++++ MATERIAL FOR THIS TASK ++++

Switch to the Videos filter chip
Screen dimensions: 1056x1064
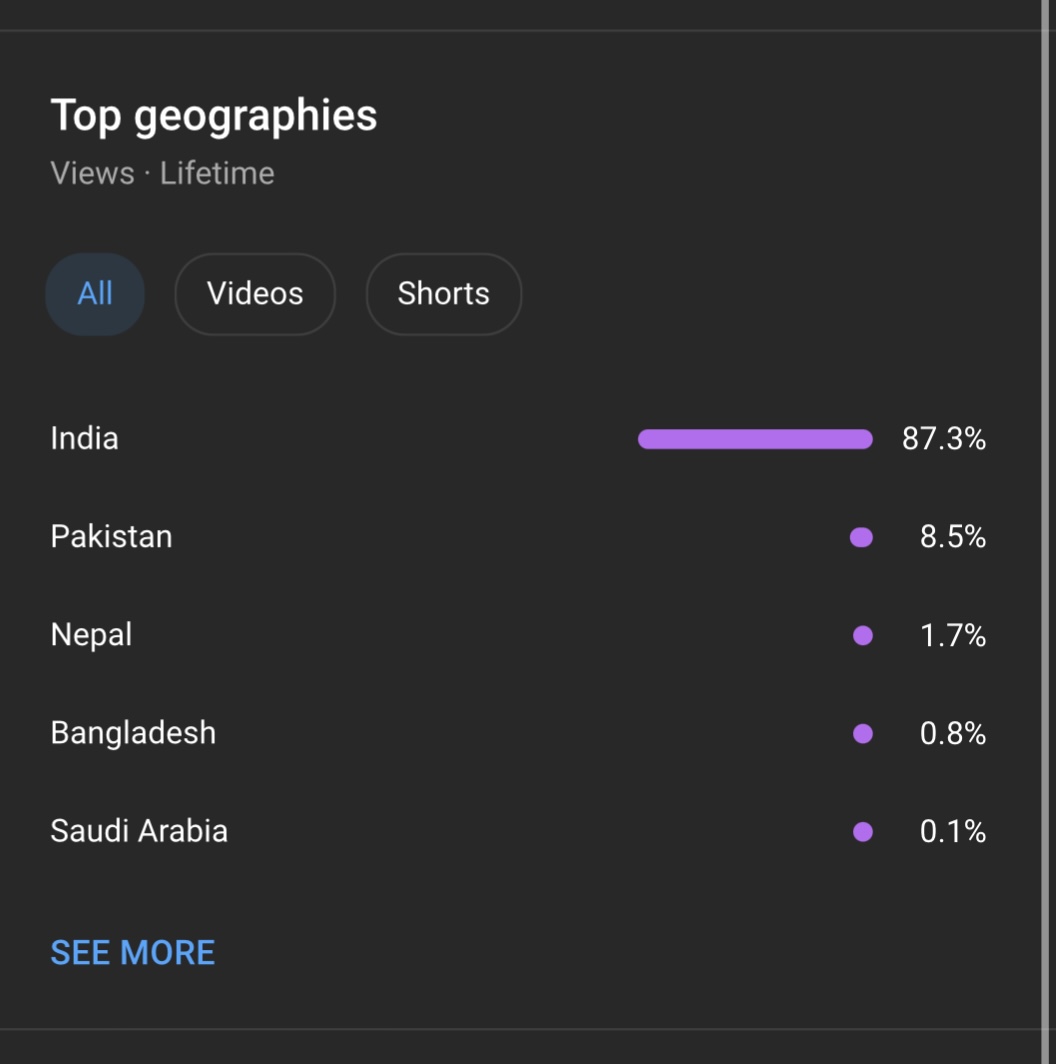point(255,294)
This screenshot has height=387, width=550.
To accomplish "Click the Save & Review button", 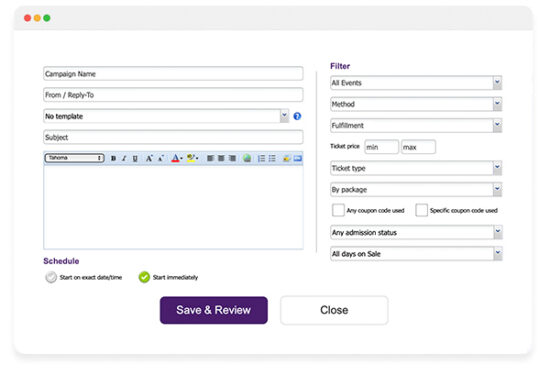I will [214, 310].
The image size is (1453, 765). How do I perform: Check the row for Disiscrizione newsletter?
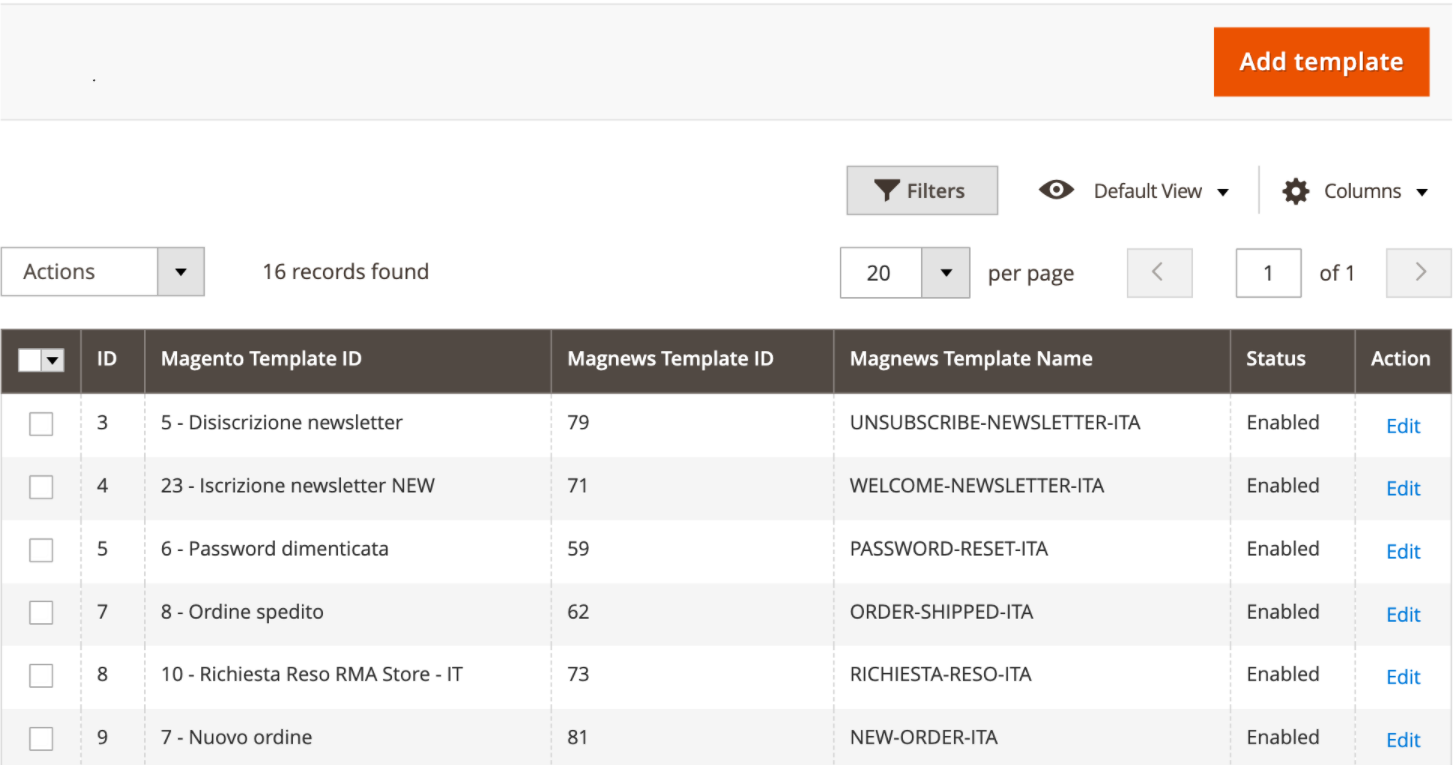pos(41,424)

++++

### [AIM]
Rewrite the records starting with the line that contains "The image size" and going on through the end of the records, swapping "row" for "line" and changing nothing else. Leave the pictures out of your answer.

### [EXERCISE RESPONSE]
The image size is (1453, 765). How do I perform: Check the line for Disiscrizione newsletter?
pos(41,424)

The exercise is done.